_Исходный текст_:
---*---

Перейдем ко второму вопросу: как мы должны жить? Мы должны жить, как наши предки-иммигранты. Когда они приехали в Америку, они часто жили в одном доме — тактика выживания, забота о ребенке — они всегда знали, как накормить еще один рот, несмотря на то, что еды не хватало. Но им сказали, что успех означает, что нужно покинуть деревню в поисках того знакового символа американской мечты — белого забора. И даже сегодня, видя белый забор, мы считаем, что владение — это успех. Но если отбросить сентиментальность, это именно то, что нас разделяет. Многие американцы отвергают белый забор и своего рода уединенную жизнь, проходящую за ним, и провозглашают деревенскую жизнь, провозглашают взаимосвязь.

50 млн человек, например, живут с разными поколениями одной семьей. Число таких семей увеличилось после Великой рецессии, но оказывается, людям и правда нравится так жить. Две трети из тех, кто живет с несколькими поколениями под одной крышей, говорят, что это положительно повлияло на их отношения. Некоторые люди предпочитают жить не только с семьей, но и с людьми, разделяющими идею пользы и экономической выгоды совместного проживания. CoAbode, интернет-платформа для одиноких мам, ищущих совместное жилье с другими одинокими мамами, насчитывает 50 тысяч пользователей. Люди старше 65 лет особенно подвержены желанию поиска альтернативного проживания. Они понимают, что качество их жизни зависит от сочетания одиночества и солидарности. Это так же верно для всех нас, если задуматься: и для пожилых, и для молодых. Слишком долго мы делали вид, что счастье — это быть королем в замке. Но все исследования доказывают обратное. Исследования показали, что полезнее, веселее и даже безопаснее — с точки зрения как изменения климата, так и с точки зрения безопасности — жить так, как живут американцы, тесно общающиеся с соседями.

Я знаю это на собственном опыте. Последние несколько лет я живу в жилищном сообществе. Территория в полгектара, засаженная деревьями хурмы — этот плодовитый ежевичный куст, разросшийся вокруг сообщества, сад, кстати, прямо посреди города Окленда. Все девять домов построены непохожими: разных размеров, разных форм — домá по максимуму построены с учетом экологии. Большие солнечные батареи на крышах означают, что наш счет за электричество редко превышает $5 в месяц. У 25 жильцов этого сообщества разные возраста и политические взгляды, профессии. Мы живtм в домах, которые оснащены всем, что есть в типичном доме. Кроме того, мы делим промышленного размера кухню и столовую, где дважды в неделю мы ужинаем вместе.

---*---

_Строки данных_:
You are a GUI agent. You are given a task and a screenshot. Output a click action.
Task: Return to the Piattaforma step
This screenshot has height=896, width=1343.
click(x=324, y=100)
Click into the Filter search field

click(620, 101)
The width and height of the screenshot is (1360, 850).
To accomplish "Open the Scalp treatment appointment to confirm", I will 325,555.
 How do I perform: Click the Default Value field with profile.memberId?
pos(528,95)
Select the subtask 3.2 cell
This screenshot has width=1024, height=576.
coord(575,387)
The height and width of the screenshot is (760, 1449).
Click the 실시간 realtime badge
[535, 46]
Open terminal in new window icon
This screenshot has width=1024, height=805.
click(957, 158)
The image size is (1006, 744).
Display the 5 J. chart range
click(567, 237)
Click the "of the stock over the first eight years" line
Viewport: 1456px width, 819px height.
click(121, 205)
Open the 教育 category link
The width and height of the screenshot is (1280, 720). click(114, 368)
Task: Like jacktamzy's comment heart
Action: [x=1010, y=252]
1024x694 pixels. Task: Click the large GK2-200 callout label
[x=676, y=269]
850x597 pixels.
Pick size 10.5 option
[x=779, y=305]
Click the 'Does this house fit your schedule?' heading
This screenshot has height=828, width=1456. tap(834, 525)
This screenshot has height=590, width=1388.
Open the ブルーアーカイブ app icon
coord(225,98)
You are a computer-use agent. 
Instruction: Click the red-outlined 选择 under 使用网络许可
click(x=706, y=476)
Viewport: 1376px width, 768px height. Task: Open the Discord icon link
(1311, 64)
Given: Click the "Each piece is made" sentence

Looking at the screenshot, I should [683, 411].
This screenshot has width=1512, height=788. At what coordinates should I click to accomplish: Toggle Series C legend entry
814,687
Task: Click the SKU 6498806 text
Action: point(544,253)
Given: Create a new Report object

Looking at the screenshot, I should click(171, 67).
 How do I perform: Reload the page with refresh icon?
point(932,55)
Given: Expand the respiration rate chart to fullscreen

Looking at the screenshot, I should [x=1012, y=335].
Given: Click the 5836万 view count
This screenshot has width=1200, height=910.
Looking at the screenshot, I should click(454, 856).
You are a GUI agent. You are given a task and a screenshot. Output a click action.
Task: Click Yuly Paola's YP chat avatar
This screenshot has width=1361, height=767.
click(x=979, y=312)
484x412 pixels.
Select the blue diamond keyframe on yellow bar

---*---

_Что требуется_: Воспроизведите дословно отрывок из текста о совместном проживании между словами «Я знаю это на» и «мы ужинаем вместе.» включительно.

_Ответ на задание_:
Я знаю это на собственном опыте. Последние несколько лет я живу в жилищном сообществе. Территория в полгектара, засаженная деревьями хурмы — этот плодовитый ежевичный куст, разросшийся вокруг сообщества, сад, кстати, прямо посреди города Окленда. Все девять домов построены непохожими: разных размеров, разных форм — домá по максимуму построены с учетом экологии. Большие солнечные батареи на крышах означают, что наш счет за электричество редко превышает $5 в месяц. У 25 жильцов этого сообщества разные возраста и политические взгляды, профессии. Мы живtм в домах, которые оснащены всем, что есть в типичном доме. Кроме того, мы делим промышленного размера кухню и столовую, где дважды в неделю мы ужинаем вместе.